A Middle Power Moment

The Indian Express     4th June 2020     Save    

Context: India needs to build a series of overlapping bilateral and multilateral platforms for regional security cooperation with Australia and other natural partners to limit the growing geopolitical imbalance in the Indo-Pacific.

Australian Advantage for India 

  • The economic weight: 13th largest economy
  • Rich in natural resources: satisfy the growing economy needs of India. 
  • Huge reservoirs of strength: in higher education, scientific, and technological research.
  • Australian armed forces and intelligence establishment: has international recognition.
  • Connections: Deep economic, political, and security connections with the ASEAN and a strategic partnership with non-aligned nations like Indonesia. 
  • It has a little “sphere of influence” of its own in the South Pacific (now under threat from Chinese penetration).

India-Australia Bilateral Ties

    • Australia as a natural part of Asia: invited to the Asian Relations Conference in Delhi in 1947.
    • Consistent political initiative: to advance bilateral ties by resolving the nuclear difference and expanding the template of engagement.
    • Diaspora: Fastest growing Indian diaspora in Australia.
    • Common membership: of many groupings (like the G-20, East Asia Summit, IORA, and the Quad) has increased the possibilities for diplomatic cooperation on regional and global issues. 
  • Growing bilateral defense engagement.

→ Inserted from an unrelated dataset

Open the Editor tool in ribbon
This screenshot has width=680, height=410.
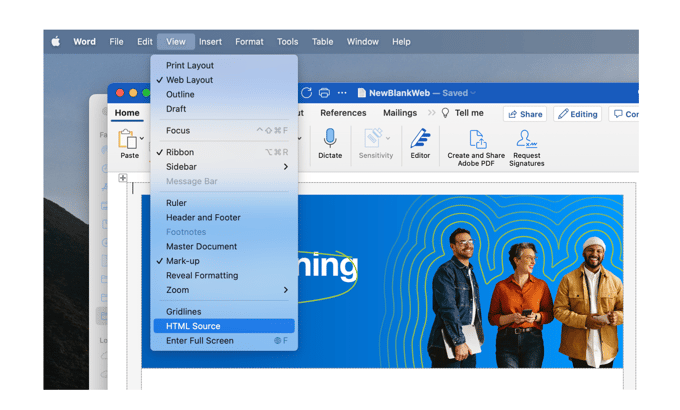coord(420,139)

The need for India Australia Bilateral Relationship

  • Intensive bilateral political and institutional engagement: for solving global Issues like reforming the World Health Organisation, 5G technology, strengthening the international solar alliance, climate change, and disasters.
  • Consequential security cooperation: as an answer to geopolitical churn in the Indo-Pacific (Chinese assertiveness and uncertain US political trajectory).
  • India’s neglect of Australia: utilized by China that puts interests above ideology, promotes interdependence with a targeted middle power.

Way Forward

  • Develop a military logistics support agreement.
  • Develop strategic coordination: in the various sub-regions of the Indo-Pacific littoral.
  • Initiate a full range of joint activities: on maritime domain awareness, development of strategically located islands and marine scientific research in the Eastern Indian Ocean (heart of the Indo-Pacific).
  • Shared political commitment to the Indo-Pacific idea: by seeking trilateral maritime and naval cooperation (Indonesia, Australia, and India).
  • Expanding dialogue from the diplomatic level to practical maritime cooperation: on the ground and include natural partners for India and Australia (Japan, France, and Britain and Indonesia).
  • A trilateral arrangement between France, Australia, and India: supplement the bilateral cooperation.
  • Explore the possibilities for engagement between India and Britain’s Five Power Defence Arrangement (FPDA) that brings together the armed forces of the UK, Malaysia, Singapore, Australia and New Zealand.